DE NOTRE CORRESPONDANTE
«NOS RÉSULTATS suggèrent que si l'on favorise l'inflammation du tissu cancéreux, par exemple en effectuant des biopsies de la prostate, on pourrait hâter la progression de la métastase», fait remarquer dans un communiqué le Pr Michael Karin, professeur de pharmacologie au laboratoire de régulation génique et de transduction du signal à l'université de San Diego.
Interrogé par « le Quotidien » sur les implications cliniques de ces résultats, le Pr Karin explique que «la compréhension du processus métastatique dans le cancer de la prostate permettra de développer des médicaments spécifiques destinés à bloquer ce processus. Cela pourrait également nous permettre d'identifier quand et quels cancers deviendront métastatiques».
Un homme sur six recevra un diagnostic de cancer de la prostate, mais seulement un homme sur trente-trois succombera à une maladie métastatique.
Alors que le cancer encore confiné à la prostate peut être bien traité, on ne dispose d'aucun traitement efficace pour la maladie métastatique.
■ ■ ■ ■
■ Consigne:
Recopiez à l'identique le passage du texte ci-dessus sur le cancer de la prostate qui commence à "Un homme sur six" et se termine à "la maladie métastatique.".
■ ■ ■ ■
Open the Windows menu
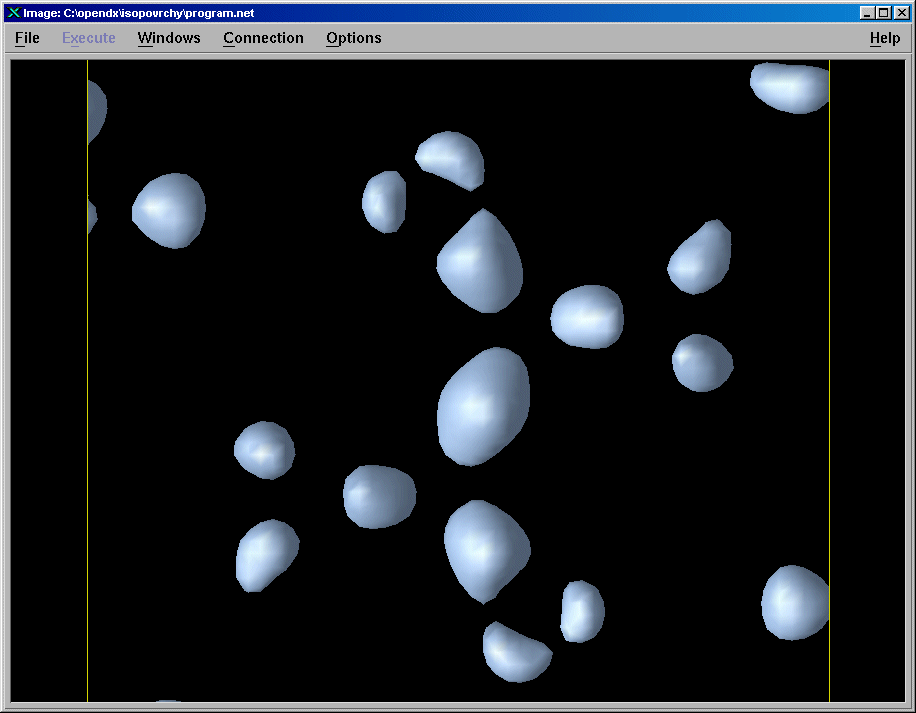This screenshot has width=916, height=713. [169, 38]
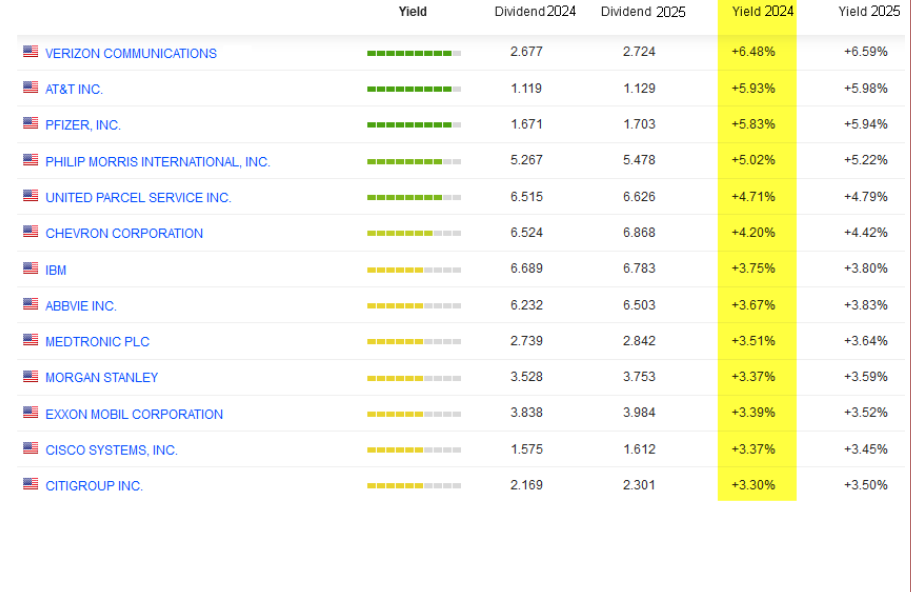Click the flag icon next to Medtronic PLC
The image size is (911, 592).
[30, 341]
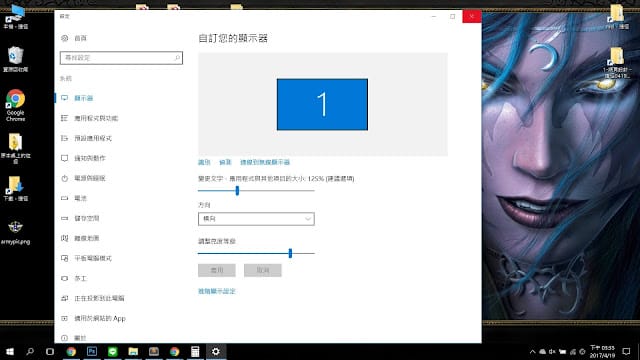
■ ■ ■ ■
■ Réponse:
Un homme sur six recevra un diagnostic de cancer de la prostate, mais seulement un homme sur trente-trois succombera à une maladie métastatique.
Alors que le cancer encore confiné à la prostate peut être bien traité, on ne dispose d'aucun traitement efficace pour la maladie métastatique.